LT is also indicated for patients with decompensated liver disease unresponsive to medical therapy. A prognostic scoring system was developed for children with WD presenting with failure. The revised system (based on an index of serum bilirubin, the prothrombin time INR, aspartate aminotransferase level, and white blood cell count) is useful for predicting death with medical therapy alone.11 This scoring system was validated in pediatric and in adult patients.
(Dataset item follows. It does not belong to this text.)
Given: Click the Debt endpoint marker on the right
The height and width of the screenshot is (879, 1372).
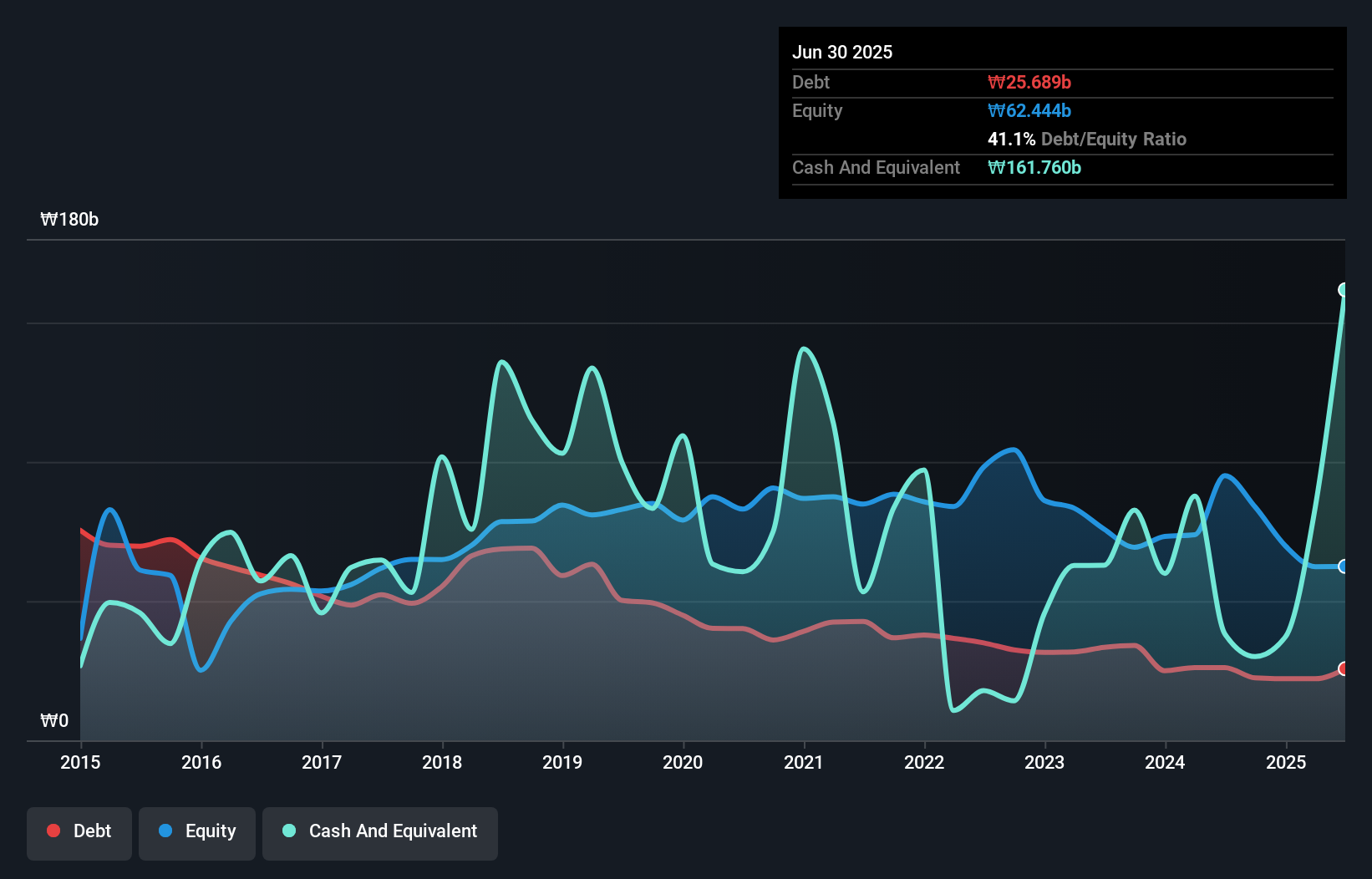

LT is curative for WD, and patients do not require treatment for WD following transplantation. Options for LT for donor organs include standard cadaveric grafts and also partial grafts from unaffected or even heterozygous carriers, the latter enabling successful living donor transplantations from heterozygous parents or siblings of patients. Auxiliary transplantations wherein the native liver is left in situ also can be performed for WD. Outcomes for graft and patient survival for WD are excellent for patients who undergo transplantation for acute liver failure or for liver failure from chronic liver disease.12 Whether LT is indicated in patients with predominantly neurologic manifestations is controversial. This is due to the unpredictability of resolution of neurologic manifestations posttransplantation in LT recipients with neurologic manifestations and data suggesting that posttransplantation survival is worse in patients with neurologic involvement, as well as the scarcity of donor organs.
Prognosis
The prognosis for WD is excellent in all but those with advanced liver or neurological disease at presentation.2, 3, 5 The neurologic, psychiatric, and hepatic abnormalities may gradually improve with medical treatment or following LT in most patients, but currently LT is mainly recommended for WD patients with hepatic failure. A multidisciplinary team approach to diagnosis and treatment at experienced centers and longitudinal monitoring of treatment and adherence improves outcomes for these individuals.
Potential conflict of interest: Nothing to report.